Debemos celebrar las más de tres décadas que vivimos en libertad, aunque parte de la herencia de la dictadura stronista no la hemos podido superar.
El principal logro ha sido la recuperación de la libertad de expresión, de asociación y de manifestación; también recordar el valor de una Constitución Nacional que garantiza derechos sociales antes no eran reconocidos. En 35 años hubo ocho elecciones generales y, aunque al país todavía le falta practicar la alternancia –el mismo partido gobierna desde 1947, con un breve lapso de gobierno no colorado– los paraguayos hemos aprendido a dirimir las diferencias políticas de manera civilizada.
En estos años y tras el proceso que hemos hecho las principales deudas son notorias a nivel social, es así que la población debe soportar la ausencia de políticas públicas en salud, educación, empleo y seguridad; un mosquito pone de rodillas a la salud pública, las escuelas se caen a pedazos y el sistema educativo no brinda herramientas para el desarrollo a miles de jóvenes paraguayos sin oportunidades. Los planes para combatir la pobreza no se sostienen y la población padece deplorables servicios públicos.
Merecen una mención especial las tierras malhabidas no recuperadas y la reforma agraria nunca concretada. Cerca de ocho millones de hectáreas de tierras públicas, que debían ser destinadas a la reforma agraria, fueron repartidas de manera irregular a autoridades, empresarios amigos, extranjeros, militares y políticos. El Estado paraguayo no realizó acción alguna para recuperarlas.
En la columna de las deudas podemos agregar, asimismo, nuestra frágil institucionalidad. El Estado ha ido creciendo desmesuradamente en funcionarios y una buena parte de los cuales realmente no sirven a la sociedad. Claro y evidente ejemplo de este aspecto son los casos que en este aniversario de la democracia están acaparando la atención pública: el nepotismo vergonzoso e impune, rémora de un clientelismo político que nos queda por erradicar.
No obstante, el mayor peligro para la democracia es la corrupción pública. Una corrupción que va de la mano con la impunidad. La corrupción no es una invención de la democracia, pues como es bien sabido, los grandes vicios de la dictadura se han perpetuado –lamentablemente– y siguen permeando nuestra realidad. En dictadura había corrupción, clientelismo, narcotráfico y contrabando; el problema es que la democracia no ha podido desprenderse de los “hombres escombro”, quienes operaron este continuismo.

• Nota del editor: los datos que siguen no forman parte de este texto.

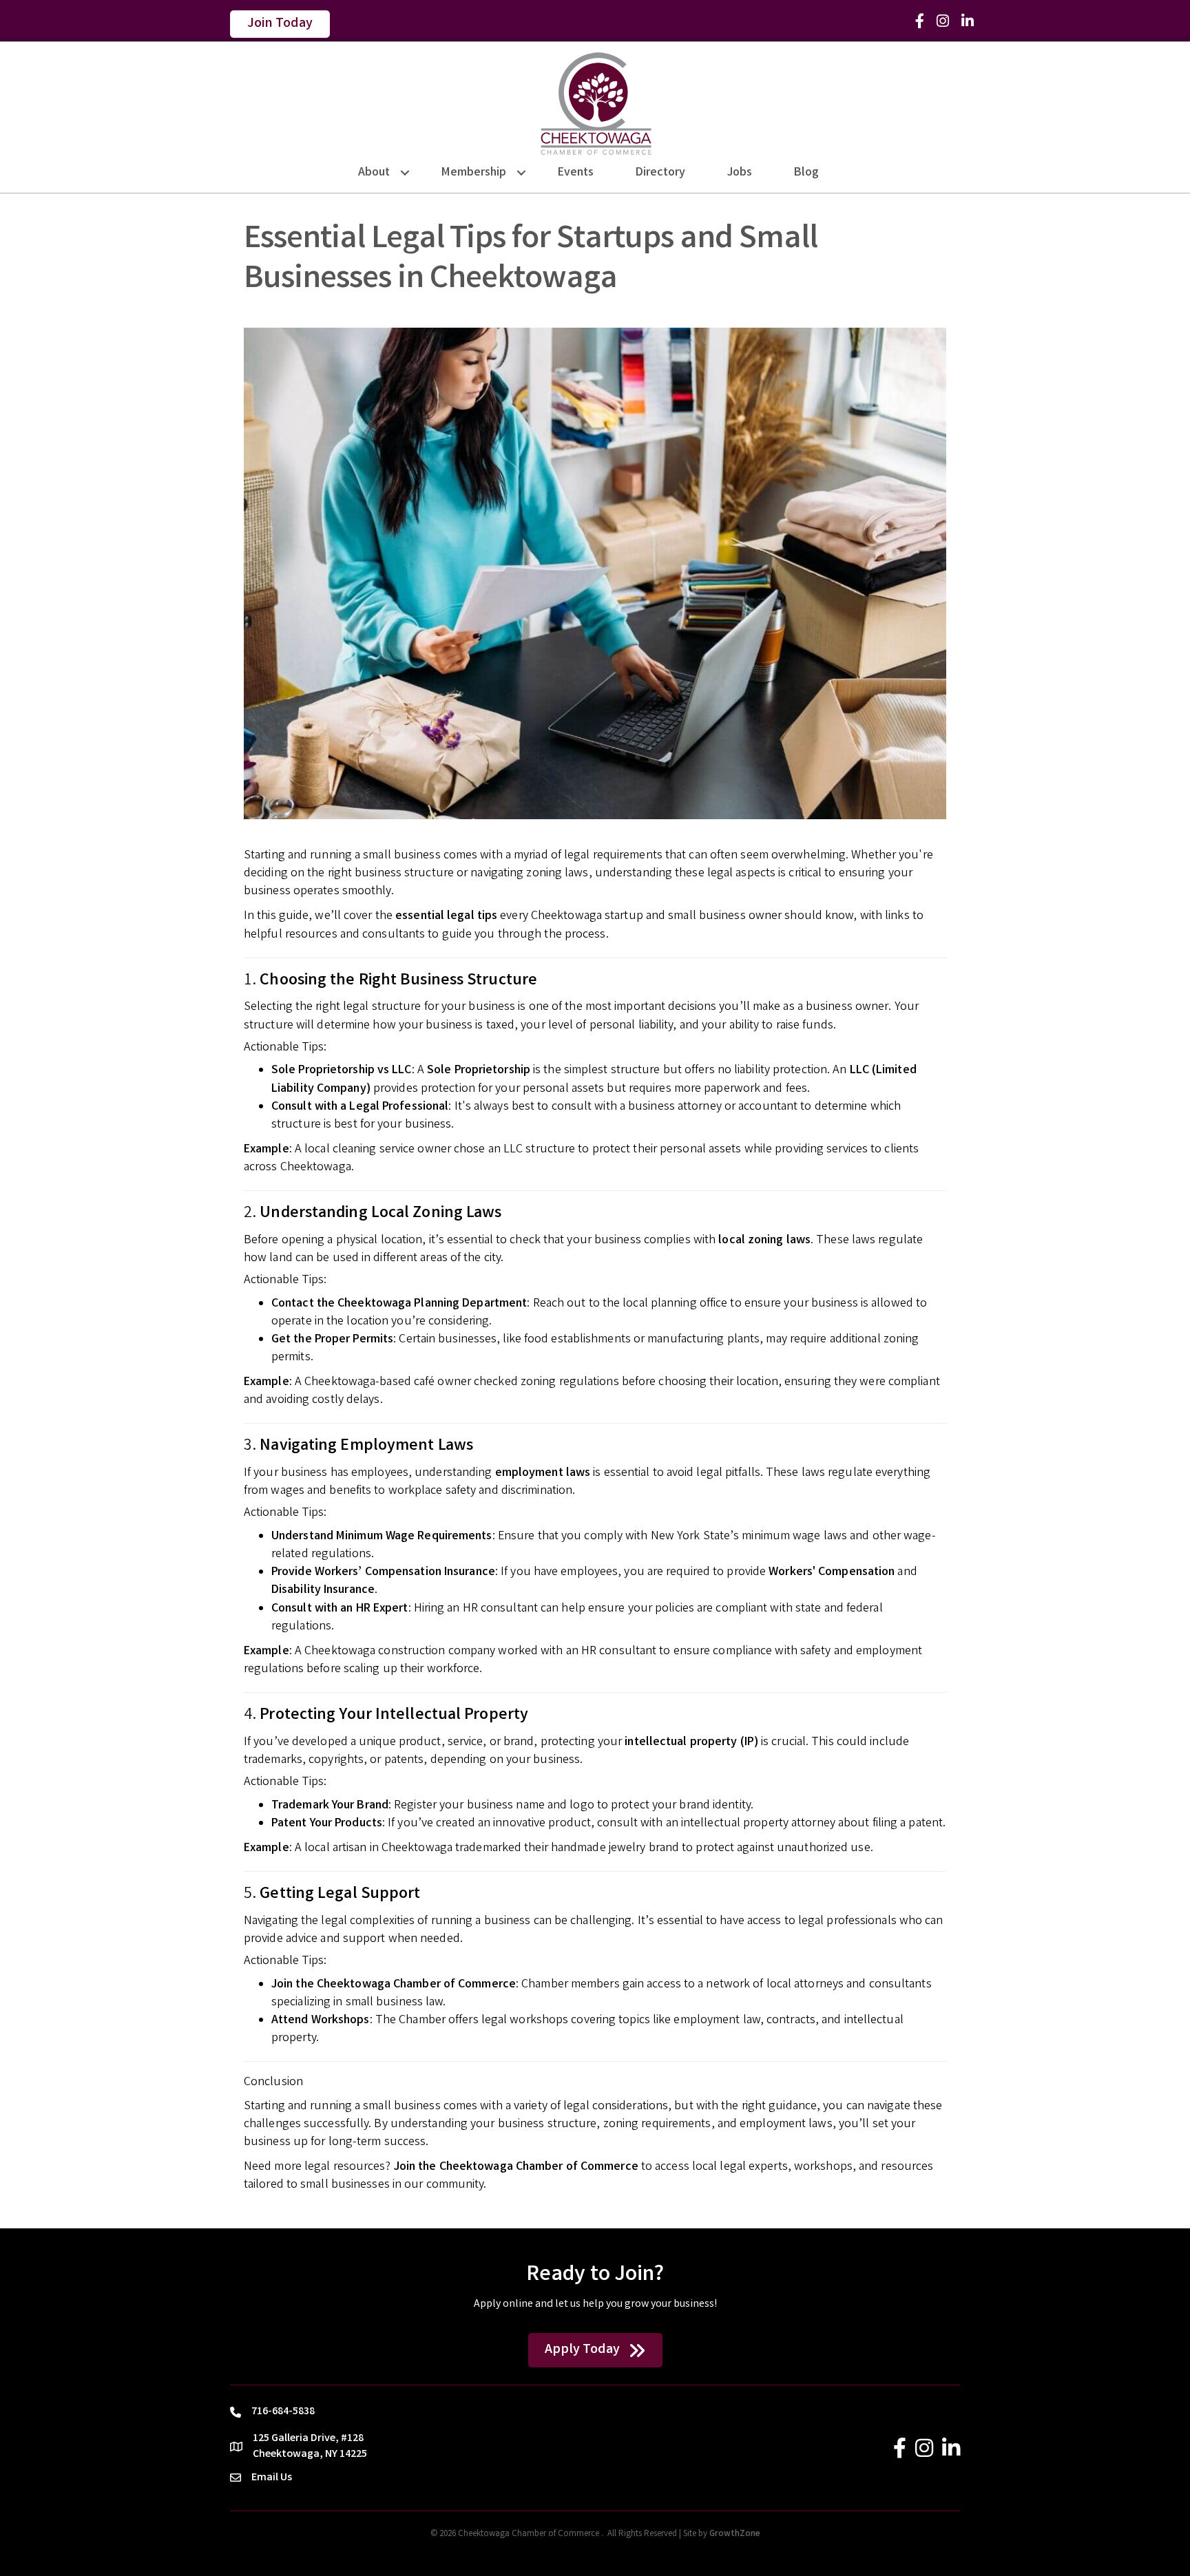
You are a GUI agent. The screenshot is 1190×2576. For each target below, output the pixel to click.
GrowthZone (734, 2534)
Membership (473, 173)
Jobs (739, 173)
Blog (806, 173)
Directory (660, 173)
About (374, 173)
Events (576, 173)
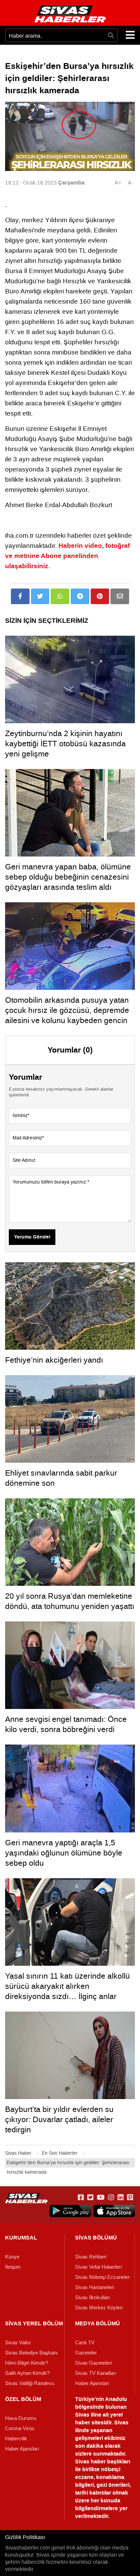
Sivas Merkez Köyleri (99, 2307)
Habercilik (16, 2438)
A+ (118, 182)
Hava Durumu (20, 2418)
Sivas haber (90, 2461)
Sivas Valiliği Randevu (29, 2383)
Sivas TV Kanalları (95, 2373)
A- (130, 182)
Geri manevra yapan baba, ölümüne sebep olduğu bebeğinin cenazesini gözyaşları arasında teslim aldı (68, 877)
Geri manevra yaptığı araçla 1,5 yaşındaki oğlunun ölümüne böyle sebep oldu (63, 1853)
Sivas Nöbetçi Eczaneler (102, 2277)
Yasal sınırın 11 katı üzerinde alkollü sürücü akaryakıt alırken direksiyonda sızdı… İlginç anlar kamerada (67, 1991)
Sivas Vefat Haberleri (98, 2267)
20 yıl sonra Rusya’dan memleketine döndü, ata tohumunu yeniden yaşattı (69, 1601)
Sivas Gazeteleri (93, 2363)
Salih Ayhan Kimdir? (27, 2373)
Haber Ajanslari (92, 2383)
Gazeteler (86, 2352)
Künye (12, 2256)
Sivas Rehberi (90, 2256)
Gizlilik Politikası (25, 2537)
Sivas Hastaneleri (94, 2287)
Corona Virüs (19, 2428)
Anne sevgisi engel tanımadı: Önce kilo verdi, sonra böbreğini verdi (66, 1724)
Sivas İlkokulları (92, 2297)
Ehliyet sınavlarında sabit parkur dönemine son (61, 1478)
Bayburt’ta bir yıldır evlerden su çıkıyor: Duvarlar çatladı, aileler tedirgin (59, 2119)
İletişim (13, 2267)
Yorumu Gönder (32, 1237)
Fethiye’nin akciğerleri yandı (54, 1360)
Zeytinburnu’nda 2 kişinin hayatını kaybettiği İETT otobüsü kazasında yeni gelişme (65, 743)
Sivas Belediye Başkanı (31, 2352)
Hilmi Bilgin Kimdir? (26, 2363)
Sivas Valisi (18, 2342)
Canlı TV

La corrupción no es solamente utilizar recursos públicos para el beneficio personal o de un grupo económico o político.
Lo más grave de la corrupción es el daño que hace a la misma credibilidad de la democracia; y que además es la responsable directa de la pobreza, del hambre, de la falta de medicamentos en los hospitales y de que los techos de las escuelas caigan sobre los niños y niñas; porque debemos tener claro que la corrupción mata.
Es importante entender asimismo que por la corrupción no tenemos justicia y, en cambio, tenemos cada vez peores representantes del pueblo en el Congreso, así como lo que podemos considerar el resultado de la degradación política, social y económica de un país: el auge casi imparable del narcotráfico, el sicariato y el crimen organizado.
Pese a todas las adversidades, los paraguayos debemos defender el sistema democrático, y seguir trabajando para poder superar la pobreza y la desigualdad, para convertirnos en ciudadanos conscientes de sus derechos, que sean capaces de rechazar las viejas prácticas políticas de corrupción, prebendarismo y nepotismo, porque el Estado no pertenece a una familia o a un partido político.